> MATERIAL SUPPLIED:

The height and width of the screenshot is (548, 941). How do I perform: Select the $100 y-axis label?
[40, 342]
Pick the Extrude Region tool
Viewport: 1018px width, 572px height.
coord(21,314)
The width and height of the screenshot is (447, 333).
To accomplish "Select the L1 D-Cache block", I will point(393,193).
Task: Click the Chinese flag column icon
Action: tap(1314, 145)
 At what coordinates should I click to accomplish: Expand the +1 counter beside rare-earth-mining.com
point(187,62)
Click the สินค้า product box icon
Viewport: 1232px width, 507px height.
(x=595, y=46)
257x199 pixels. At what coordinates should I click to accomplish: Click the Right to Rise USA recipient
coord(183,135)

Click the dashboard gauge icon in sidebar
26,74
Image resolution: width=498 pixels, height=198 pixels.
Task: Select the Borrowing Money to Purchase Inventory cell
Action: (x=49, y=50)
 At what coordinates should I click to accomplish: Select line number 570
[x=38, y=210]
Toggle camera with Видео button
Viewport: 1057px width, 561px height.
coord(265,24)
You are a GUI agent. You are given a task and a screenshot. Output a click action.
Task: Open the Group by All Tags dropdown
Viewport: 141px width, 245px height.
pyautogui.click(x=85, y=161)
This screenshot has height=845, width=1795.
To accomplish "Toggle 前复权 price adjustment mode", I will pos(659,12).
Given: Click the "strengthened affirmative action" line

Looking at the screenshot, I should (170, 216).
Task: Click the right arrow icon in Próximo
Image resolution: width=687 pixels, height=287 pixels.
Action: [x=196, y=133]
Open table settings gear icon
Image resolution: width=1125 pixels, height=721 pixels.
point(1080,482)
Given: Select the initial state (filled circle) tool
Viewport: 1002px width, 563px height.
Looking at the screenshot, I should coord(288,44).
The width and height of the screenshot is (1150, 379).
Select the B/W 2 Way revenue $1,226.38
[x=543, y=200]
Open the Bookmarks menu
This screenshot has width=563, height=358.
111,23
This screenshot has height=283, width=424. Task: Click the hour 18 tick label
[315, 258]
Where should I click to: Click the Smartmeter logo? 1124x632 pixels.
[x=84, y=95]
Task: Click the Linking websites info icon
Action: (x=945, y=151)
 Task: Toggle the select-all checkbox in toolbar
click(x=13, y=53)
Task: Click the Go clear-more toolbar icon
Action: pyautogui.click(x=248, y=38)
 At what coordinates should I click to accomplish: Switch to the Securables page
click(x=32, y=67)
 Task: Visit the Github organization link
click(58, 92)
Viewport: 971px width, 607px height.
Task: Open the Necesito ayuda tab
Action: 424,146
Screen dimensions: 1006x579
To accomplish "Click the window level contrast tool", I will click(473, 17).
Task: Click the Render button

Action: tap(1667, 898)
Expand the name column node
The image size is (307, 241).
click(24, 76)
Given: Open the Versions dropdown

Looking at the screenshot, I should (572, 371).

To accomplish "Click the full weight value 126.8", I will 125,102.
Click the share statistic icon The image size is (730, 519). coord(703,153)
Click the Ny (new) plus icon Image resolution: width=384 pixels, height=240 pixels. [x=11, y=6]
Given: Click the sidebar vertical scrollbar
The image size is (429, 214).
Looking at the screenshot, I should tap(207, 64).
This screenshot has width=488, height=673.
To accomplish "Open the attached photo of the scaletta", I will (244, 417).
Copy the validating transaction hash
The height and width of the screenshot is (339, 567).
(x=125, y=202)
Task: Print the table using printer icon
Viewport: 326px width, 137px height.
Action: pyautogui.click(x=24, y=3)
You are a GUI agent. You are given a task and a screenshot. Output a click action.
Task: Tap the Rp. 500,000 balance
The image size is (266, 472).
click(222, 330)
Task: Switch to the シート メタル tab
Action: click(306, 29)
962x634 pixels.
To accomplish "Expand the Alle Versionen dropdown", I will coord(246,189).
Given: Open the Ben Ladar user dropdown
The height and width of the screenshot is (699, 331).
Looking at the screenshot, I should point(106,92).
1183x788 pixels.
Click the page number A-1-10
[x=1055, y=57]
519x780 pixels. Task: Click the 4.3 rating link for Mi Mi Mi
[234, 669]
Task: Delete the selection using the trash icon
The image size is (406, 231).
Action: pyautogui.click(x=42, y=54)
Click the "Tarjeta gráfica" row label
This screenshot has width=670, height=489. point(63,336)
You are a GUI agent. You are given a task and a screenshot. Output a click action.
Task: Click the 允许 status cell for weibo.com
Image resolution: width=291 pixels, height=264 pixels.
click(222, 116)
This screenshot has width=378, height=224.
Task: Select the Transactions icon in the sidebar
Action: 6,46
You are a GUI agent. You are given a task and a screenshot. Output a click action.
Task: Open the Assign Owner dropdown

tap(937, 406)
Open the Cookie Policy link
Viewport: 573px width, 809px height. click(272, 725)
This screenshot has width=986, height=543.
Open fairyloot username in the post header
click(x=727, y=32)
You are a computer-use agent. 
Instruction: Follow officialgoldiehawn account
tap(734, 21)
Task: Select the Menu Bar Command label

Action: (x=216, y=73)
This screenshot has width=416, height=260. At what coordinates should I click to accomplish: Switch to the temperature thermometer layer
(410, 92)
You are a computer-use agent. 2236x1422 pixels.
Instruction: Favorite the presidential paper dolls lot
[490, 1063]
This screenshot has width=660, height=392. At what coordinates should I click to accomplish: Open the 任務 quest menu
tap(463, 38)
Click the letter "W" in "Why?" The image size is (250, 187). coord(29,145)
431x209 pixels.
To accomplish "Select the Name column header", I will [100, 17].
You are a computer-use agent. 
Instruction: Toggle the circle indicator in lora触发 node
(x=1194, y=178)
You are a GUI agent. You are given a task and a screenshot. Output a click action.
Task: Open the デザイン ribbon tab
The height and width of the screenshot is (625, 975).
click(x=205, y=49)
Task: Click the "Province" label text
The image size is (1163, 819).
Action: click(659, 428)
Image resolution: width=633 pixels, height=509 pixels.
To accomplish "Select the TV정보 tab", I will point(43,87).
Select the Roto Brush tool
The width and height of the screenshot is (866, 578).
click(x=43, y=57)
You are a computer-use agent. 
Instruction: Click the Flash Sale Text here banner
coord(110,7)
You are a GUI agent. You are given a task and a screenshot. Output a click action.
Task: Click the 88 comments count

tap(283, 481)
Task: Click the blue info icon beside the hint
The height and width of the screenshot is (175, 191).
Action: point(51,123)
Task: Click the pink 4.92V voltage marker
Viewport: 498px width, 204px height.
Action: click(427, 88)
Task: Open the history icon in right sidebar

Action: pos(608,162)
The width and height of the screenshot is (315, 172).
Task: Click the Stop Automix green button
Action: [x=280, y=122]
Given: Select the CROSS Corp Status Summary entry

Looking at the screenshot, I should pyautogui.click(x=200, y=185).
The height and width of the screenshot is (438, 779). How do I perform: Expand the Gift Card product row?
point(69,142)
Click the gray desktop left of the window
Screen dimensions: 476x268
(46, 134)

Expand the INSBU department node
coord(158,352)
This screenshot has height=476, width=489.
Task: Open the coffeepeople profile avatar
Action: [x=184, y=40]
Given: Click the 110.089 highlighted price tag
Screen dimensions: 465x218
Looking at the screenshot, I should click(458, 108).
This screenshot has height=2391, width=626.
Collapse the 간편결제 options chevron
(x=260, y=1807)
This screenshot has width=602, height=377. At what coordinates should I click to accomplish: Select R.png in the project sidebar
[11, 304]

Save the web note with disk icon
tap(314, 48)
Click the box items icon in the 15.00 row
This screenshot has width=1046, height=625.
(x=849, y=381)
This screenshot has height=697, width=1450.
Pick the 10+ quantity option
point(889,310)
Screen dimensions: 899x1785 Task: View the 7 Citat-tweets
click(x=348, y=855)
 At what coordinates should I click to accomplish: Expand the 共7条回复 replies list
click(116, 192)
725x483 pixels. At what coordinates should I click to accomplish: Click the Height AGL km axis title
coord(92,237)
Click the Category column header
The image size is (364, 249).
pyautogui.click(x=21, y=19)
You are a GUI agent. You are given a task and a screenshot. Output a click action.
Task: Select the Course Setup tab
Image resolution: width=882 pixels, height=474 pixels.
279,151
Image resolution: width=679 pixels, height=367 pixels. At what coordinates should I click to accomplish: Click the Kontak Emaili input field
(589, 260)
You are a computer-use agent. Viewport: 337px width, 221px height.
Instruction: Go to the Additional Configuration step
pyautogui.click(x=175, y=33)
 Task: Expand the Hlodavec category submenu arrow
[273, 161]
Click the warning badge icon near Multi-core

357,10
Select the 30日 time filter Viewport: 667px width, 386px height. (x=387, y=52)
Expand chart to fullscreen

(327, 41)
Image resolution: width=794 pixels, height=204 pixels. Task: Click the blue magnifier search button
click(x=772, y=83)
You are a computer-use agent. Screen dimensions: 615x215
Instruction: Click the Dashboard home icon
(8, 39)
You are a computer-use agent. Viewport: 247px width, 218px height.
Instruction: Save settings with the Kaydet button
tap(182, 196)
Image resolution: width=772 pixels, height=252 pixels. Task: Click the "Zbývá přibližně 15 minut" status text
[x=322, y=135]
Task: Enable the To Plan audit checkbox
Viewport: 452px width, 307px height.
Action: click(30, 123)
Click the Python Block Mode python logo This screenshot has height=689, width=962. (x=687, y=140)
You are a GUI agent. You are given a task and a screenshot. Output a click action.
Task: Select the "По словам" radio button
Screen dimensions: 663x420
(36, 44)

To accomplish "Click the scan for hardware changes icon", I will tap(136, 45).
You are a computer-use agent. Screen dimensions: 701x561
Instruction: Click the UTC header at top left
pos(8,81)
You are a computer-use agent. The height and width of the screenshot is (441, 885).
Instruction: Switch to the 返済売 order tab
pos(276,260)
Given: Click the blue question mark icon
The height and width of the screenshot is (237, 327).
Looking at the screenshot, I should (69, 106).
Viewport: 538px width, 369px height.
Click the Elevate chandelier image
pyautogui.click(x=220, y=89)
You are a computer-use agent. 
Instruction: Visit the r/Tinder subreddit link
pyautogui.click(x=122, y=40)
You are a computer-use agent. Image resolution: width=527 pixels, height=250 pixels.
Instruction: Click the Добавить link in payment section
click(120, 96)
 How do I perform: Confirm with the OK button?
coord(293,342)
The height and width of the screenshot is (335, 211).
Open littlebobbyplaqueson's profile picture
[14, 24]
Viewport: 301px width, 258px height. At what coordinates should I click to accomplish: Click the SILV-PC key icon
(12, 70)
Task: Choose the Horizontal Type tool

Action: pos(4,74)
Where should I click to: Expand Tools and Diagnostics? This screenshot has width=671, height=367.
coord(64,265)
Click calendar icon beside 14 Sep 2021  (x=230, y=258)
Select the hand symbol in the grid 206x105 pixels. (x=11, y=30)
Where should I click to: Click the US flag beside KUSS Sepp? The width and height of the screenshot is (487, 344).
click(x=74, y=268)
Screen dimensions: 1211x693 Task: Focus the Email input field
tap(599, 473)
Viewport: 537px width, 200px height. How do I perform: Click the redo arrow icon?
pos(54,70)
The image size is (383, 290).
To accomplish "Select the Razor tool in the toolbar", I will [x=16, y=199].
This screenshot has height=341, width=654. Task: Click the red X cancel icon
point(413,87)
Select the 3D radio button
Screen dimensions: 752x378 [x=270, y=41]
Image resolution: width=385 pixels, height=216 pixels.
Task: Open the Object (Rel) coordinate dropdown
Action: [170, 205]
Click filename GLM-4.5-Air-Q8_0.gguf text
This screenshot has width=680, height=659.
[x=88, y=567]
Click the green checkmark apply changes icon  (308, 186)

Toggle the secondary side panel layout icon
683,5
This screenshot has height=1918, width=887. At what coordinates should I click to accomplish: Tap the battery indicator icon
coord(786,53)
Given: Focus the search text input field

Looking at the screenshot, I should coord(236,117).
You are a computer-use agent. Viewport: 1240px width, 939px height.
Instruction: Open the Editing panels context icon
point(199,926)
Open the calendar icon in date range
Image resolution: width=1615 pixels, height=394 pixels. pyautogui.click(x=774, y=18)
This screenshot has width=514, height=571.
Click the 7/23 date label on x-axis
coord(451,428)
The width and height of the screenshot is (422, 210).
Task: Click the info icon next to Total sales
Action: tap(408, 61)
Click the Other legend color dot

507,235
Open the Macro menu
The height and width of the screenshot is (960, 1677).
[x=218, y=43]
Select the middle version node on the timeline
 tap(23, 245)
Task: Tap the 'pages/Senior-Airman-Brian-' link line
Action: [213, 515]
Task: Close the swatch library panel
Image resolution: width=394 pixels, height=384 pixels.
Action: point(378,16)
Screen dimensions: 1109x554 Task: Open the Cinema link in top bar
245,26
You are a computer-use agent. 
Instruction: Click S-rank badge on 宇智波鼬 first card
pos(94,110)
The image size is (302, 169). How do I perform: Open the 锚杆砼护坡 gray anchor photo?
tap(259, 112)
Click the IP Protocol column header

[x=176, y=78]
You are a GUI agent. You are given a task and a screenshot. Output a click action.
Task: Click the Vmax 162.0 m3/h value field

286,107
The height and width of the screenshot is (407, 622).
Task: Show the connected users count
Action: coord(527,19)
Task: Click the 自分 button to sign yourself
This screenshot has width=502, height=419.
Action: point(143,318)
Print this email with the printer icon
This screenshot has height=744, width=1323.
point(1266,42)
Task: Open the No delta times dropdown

> WHAT YOU SHOULD DO:
Please print verbatim each line from the first line of the entries above to the line that contains "The width and height of the screenshot is (1150, 379).", inclusive, and nothing more.

> EXERCISE RESULT:
The height and width of the screenshot is (548, 941). How do I perform: Select the $100 y-axis label?
[40, 342]
Pick the Extrude Region tool
Viewport: 1018px width, 572px height.
coord(21,314)
The width and height of the screenshot is (447, 333).
To accomplish "Select the L1 D-Cache block", I will point(393,193).
Task: Click the Chinese flag column icon
Action: tap(1314, 145)
 At what coordinates should I click to accomplish: Expand the +1 counter beside rare-earth-mining.com
point(187,62)
Click the สินค้า product box icon
Viewport: 1232px width, 507px height.
(x=595, y=46)
257x199 pixels. At what coordinates should I click to accomplish: Click the Right to Rise USA recipient
coord(183,135)

Click the dashboard gauge icon in sidebar
26,74
Image resolution: width=498 pixels, height=198 pixels.
Task: Select the Borrowing Money to Purchase Inventory cell
Action: (x=49, y=50)
 At what coordinates should I click to accomplish: Select line number 570
[x=38, y=210]
Toggle camera with Видео button
Viewport: 1057px width, 561px height.
coord(265,24)
You are a GUI agent. You are given a task and a screenshot. Output a click action.
Task: Open the Group by All Tags dropdown
Viewport: 141px width, 245px height.
pyautogui.click(x=85, y=161)
This screenshot has height=845, width=1795.
To accomplish "Toggle 前复权 price adjustment mode", I will pos(659,12).
Given: Click the "strengthened affirmative action" line

Looking at the screenshot, I should (170, 216).
Task: Click the right arrow icon in Próximo
Image resolution: width=687 pixels, height=287 pixels.
Action: [x=196, y=133]
Open table settings gear icon
Image resolution: width=1125 pixels, height=721 pixels.
point(1080,482)
Given: Select the initial state (filled circle) tool
Viewport: 1002px width, 563px height.
Looking at the screenshot, I should coord(288,44).
The width and height of the screenshot is (1150, 379).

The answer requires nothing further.